[Saved data entries]
::::::::

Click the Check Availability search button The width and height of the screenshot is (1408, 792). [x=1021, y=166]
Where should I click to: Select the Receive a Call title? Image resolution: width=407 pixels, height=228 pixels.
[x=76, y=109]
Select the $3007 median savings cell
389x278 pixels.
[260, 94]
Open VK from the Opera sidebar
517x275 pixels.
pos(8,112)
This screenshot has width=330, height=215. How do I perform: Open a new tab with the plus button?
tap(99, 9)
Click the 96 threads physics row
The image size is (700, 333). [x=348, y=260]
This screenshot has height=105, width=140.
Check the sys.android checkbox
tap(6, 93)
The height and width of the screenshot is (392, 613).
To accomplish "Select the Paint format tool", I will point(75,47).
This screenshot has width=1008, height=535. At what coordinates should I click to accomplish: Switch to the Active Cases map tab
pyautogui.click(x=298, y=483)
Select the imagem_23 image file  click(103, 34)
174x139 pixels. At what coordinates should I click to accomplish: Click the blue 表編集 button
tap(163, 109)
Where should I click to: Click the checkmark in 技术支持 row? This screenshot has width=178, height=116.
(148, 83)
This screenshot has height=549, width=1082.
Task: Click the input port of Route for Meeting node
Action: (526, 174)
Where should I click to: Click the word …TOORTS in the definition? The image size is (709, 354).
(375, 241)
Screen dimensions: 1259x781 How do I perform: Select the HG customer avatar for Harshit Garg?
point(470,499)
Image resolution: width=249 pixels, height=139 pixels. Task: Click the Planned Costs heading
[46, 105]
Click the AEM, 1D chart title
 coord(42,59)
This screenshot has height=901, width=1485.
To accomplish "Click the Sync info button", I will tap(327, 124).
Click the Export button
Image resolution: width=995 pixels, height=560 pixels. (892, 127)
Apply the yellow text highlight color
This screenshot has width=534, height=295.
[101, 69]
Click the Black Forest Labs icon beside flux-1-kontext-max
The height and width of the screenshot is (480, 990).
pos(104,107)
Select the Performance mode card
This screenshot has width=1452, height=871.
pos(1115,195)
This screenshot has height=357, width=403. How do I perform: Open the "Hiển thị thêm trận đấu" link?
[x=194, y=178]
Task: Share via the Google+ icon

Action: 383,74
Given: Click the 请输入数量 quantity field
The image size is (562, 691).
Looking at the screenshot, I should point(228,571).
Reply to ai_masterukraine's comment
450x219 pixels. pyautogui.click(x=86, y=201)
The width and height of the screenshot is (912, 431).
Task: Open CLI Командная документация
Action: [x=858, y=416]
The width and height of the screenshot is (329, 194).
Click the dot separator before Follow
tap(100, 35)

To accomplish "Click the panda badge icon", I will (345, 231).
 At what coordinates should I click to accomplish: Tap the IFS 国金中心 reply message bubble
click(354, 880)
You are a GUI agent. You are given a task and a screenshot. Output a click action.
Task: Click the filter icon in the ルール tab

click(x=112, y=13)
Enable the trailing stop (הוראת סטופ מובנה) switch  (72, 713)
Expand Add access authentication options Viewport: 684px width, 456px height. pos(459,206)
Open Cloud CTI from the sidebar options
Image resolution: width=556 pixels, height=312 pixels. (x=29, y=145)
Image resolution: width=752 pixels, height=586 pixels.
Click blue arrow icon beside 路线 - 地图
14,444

::::::::

### [Exercise description]
Echo every line of the data above verbatim, from first to last.

### [Task response]
Click the Check Availability search button The width and height of the screenshot is (1408, 792). [x=1021, y=166]
Where should I click to: Select the Receive a Call title? Image resolution: width=407 pixels, height=228 pixels.
[x=76, y=109]
Select the $3007 median savings cell
389x278 pixels.
[260, 94]
Open VK from the Opera sidebar
517x275 pixels.
pos(8,112)
This screenshot has width=330, height=215. How do I perform: Open a new tab with the plus button?
tap(99, 9)
Click the 96 threads physics row
The image size is (700, 333). [x=348, y=260]
This screenshot has height=105, width=140.
Check the sys.android checkbox
tap(6, 93)
The height and width of the screenshot is (392, 613).
To accomplish "Select the Paint format tool", I will point(75,47).
This screenshot has width=1008, height=535. At what coordinates should I click to accomplish: Switch to the Active Cases map tab
pyautogui.click(x=298, y=483)
Select the imagem_23 image file  click(103, 34)
174x139 pixels. At what coordinates should I click to accomplish: Click the blue 表編集 button
tap(163, 109)
Where should I click to: Click the checkmark in 技术支持 row? This screenshot has width=178, height=116.
(148, 83)
This screenshot has height=549, width=1082.
Task: Click the input port of Route for Meeting node
Action: (526, 174)
Where should I click to: Click the word …TOORTS in the definition? The image size is (709, 354).
(375, 241)
Screen dimensions: 1259x781 How do I perform: Select the HG customer avatar for Harshit Garg?
point(470,499)
Image resolution: width=249 pixels, height=139 pixels. Task: Click the Planned Costs heading
[46, 105]
Click the AEM, 1D chart title
 coord(42,59)
This screenshot has height=901, width=1485.
To accomplish "Click the Sync info button", I will tap(327, 124).
Click the Export button
Image resolution: width=995 pixels, height=560 pixels. (892, 127)
Apply the yellow text highlight color
This screenshot has width=534, height=295.
[101, 69]
Click the Black Forest Labs icon beside flux-1-kontext-max
The height and width of the screenshot is (480, 990).
pos(104,107)
Select the Performance mode card
This screenshot has width=1452, height=871.
pos(1115,195)
This screenshot has height=357, width=403. How do I perform: Open the "Hiển thị thêm trận đấu" link?
[x=194, y=178]
Task: Share via the Google+ icon

Action: 383,74
Given: Click the 请输入数量 quantity field
The image size is (562, 691).
Looking at the screenshot, I should point(228,571).
Reply to ai_masterukraine's comment
450x219 pixels. pyautogui.click(x=86, y=201)
The width and height of the screenshot is (912, 431).
Task: Open CLI Командная документация
Action: [x=858, y=416]
The width and height of the screenshot is (329, 194).
Click the dot separator before Follow
tap(100, 35)

To accomplish "Click the panda badge icon", I will (345, 231).
 At what coordinates should I click to accomplish: Tap the IFS 国金中心 reply message bubble
click(354, 880)
You are a GUI agent. You are given a task and a screenshot. Output a click action.
Task: Click the filter icon in the ルール tab

click(x=112, y=13)
Enable the trailing stop (הוראת סטופ מובנה) switch  (72, 713)
Expand Add access authentication options Viewport: 684px width, 456px height. pos(459,206)
Open Cloud CTI from the sidebar options
Image resolution: width=556 pixels, height=312 pixels. (x=29, y=145)
Image resolution: width=752 pixels, height=586 pixels.
Click blue arrow icon beside 路线 - 地图
14,444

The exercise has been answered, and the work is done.